At the peak of the storm 3,500 houses in the north of the country were cut off from the electricity supply with 822 still without power.
The worst affected areas were Deeside and Buchan in Aberdeenshire and Fort William and Wick in the Highlands, Scottish Hydro Electric Power Distribution said.
Around 400 of its staff are working to reconnect the remaining properties.
"They will continue to work into the evening and we expect, weather permitting, to restore power to these homes this evening," a spokesman said.
The high winds caused disruption for many people making their way home for Christmas.
The Northern and Western Isles were the worst affected areas with those attempting to reach destinations such as South Uist, Harris and Lewis thwarted by cancelled ferries and flights.
More than 20 flood warnings remain in place across the mainland with high tide being accompanied by heavy rainfall.
The majority of the warnings cover Tayside where river levels are expected to be particularly high.
The Met Office earlier issued amber ''be prepared'' warnings for 80-90mph winds in Argyll and Bute, the Highlands and the islands.
At the height of the storm this morning a gust of 77 mph was recorded at Inverbervie in Aberdeenshire while winds of 75 mph hit South Uist, MeteoGroup said.
The rest of the country was buffeted by speeds of between 50-60 mph, causing Christmas attractions in Edinburgh to temporarily close.
Police Scotland said a portion of the roof at Thurso High School, in Thurso, Caithness, was blown off by high winds at about 2.15pm.
A large piece of the felt roof became caught in a tree in the town's Ormlie Road, damaging two vehicles and closing the road.
Fallen trees and debris caused problems on some roads in the Borders with a mud slide temporarily closing the A7.

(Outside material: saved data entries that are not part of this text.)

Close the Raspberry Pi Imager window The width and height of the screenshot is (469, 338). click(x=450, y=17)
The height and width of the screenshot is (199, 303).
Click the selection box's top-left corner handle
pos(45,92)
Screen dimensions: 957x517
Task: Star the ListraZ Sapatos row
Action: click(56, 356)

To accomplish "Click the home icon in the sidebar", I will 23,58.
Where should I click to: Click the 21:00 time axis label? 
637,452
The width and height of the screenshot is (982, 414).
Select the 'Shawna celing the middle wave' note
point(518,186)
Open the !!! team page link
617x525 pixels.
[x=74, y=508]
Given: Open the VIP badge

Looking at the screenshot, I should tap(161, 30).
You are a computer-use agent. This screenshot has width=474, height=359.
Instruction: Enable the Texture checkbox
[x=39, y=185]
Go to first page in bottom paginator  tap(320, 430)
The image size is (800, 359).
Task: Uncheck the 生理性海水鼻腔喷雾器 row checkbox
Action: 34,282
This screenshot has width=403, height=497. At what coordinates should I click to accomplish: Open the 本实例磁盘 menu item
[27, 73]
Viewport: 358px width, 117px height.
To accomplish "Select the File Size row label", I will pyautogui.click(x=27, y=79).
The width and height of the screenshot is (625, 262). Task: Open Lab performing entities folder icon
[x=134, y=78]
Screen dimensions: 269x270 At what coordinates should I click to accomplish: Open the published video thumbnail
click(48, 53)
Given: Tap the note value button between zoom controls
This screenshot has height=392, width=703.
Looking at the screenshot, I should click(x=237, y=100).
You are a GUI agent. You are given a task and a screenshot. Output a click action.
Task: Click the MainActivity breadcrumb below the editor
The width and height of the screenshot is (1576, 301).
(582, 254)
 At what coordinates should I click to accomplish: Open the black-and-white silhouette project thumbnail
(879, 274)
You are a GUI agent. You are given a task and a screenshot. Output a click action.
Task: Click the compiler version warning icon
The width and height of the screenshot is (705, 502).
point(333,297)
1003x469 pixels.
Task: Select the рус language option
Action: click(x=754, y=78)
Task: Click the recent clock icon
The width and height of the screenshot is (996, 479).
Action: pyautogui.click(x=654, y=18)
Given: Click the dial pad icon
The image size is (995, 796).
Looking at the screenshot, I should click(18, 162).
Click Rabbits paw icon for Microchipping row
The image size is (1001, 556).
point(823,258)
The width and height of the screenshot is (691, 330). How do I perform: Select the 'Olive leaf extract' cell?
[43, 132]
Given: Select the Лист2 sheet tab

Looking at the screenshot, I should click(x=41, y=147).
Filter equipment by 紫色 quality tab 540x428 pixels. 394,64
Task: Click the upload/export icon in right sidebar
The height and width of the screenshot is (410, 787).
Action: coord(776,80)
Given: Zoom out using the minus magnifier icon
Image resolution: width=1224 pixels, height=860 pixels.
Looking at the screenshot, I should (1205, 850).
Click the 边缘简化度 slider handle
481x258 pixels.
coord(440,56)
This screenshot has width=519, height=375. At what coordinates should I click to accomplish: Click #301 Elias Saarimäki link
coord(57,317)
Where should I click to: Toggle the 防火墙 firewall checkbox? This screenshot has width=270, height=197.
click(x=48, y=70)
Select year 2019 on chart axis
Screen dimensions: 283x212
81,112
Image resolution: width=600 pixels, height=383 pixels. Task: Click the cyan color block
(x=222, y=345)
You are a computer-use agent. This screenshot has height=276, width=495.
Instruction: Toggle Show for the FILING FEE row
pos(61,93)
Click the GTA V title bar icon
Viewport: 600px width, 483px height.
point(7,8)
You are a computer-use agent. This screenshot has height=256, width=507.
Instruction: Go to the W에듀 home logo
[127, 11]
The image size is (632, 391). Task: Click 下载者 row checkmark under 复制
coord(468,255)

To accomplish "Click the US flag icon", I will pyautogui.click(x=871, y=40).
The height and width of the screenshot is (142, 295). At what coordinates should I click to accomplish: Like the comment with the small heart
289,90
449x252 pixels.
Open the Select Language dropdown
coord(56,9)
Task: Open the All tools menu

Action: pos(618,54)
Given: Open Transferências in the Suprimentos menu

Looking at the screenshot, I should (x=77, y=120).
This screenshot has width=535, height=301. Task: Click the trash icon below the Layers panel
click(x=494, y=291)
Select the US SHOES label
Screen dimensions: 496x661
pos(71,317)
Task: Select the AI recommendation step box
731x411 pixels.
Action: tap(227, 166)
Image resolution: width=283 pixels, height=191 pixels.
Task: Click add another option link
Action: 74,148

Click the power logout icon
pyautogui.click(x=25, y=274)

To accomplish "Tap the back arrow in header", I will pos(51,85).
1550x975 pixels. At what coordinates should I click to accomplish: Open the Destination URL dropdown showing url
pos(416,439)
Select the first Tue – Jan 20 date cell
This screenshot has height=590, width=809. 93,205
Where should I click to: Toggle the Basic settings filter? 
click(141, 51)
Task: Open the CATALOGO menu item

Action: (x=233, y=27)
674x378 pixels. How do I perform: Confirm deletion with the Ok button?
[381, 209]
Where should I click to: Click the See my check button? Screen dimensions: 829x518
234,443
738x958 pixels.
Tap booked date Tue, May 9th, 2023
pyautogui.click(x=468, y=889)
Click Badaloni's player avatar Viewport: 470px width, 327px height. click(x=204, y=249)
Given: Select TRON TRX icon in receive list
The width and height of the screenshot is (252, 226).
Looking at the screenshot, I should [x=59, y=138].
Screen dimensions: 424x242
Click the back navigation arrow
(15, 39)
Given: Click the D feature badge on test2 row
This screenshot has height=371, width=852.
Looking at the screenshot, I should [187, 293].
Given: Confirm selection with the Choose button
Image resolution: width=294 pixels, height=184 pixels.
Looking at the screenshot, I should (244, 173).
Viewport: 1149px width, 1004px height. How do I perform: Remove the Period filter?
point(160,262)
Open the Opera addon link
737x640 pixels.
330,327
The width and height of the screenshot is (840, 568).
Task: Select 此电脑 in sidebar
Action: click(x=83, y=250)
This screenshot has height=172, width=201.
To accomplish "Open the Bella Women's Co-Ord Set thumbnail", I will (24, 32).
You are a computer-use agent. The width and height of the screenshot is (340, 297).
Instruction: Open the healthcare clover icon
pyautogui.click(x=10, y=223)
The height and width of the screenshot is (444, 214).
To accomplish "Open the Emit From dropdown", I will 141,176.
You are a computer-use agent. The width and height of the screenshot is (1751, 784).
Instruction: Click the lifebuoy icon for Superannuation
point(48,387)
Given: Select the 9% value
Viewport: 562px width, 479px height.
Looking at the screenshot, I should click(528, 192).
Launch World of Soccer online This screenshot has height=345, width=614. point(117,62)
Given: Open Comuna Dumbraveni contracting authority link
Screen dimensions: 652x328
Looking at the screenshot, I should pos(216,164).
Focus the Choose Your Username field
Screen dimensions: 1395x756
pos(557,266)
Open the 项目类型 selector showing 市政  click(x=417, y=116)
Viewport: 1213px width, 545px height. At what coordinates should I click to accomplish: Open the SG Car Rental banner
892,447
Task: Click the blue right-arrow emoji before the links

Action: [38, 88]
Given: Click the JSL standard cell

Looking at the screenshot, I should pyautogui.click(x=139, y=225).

The Skye, Forth, Tay and Dornoch bridges remain closed to high-sided vehicles.
Numerous CalMac ferry sailings were cancelled and P&O sailings between Larne in Northern Ireland and Cairnryan in Dumfries and Galloway were suspended.
In what could be a first for Christmas Day, CalMac said it would attempt to put on special sailings from Skye to North Uist and Harris tomorrow.
A handful of flights from Glasgow Airport to Tiree, Campbeltown and Barra were cancelled, as were flights between Aberdeen and Sumburgh, Stornoway and Kirkwall.
Yellow "be aware" warnings of wind remain in place for most of the country tonight and will stretch into Christmas Day in the Highlands and Islands, Orkney and Shetland.
A snow alert is also in force in the Highlands and Islands, Moray, Aberdeenshire, Argyll and Bute, Perth and Kinross and Stirling.
Tom Tobler, a forecaster with MeteoGroup, said: ''It's going to stay windy throughout the day and overnight as well, dying down for Christmas Day but it will remain breezy in the north west with winds of around 60mph.
''There's a large area of low pressure sitting just off the west coast and it is moving slowly, leading to the stormy conditions.
''Showers will accompany the winds but should pass during the day, falling as sleet and snow on higher ground.
'It looks like only those in the highest parts, about 200-300m above sea level, will see any kind of white Christmas, with little snow expected in lower lying areas.''
Transport Minister Keith Brown earlier held a meeting of the Government's resilience committee with First Minister Alex Salmond and transport operating companies.
He said: ''Scotland is currently experiencing a significant winter storm, however, these are not unusual conditions for this time of year and I urge people to follow advice and take sensible precautions.
''We are already working closely with all our partners to share information and keep Scotland moving to ensure Scots can get home to their families and loved ones for Christmas."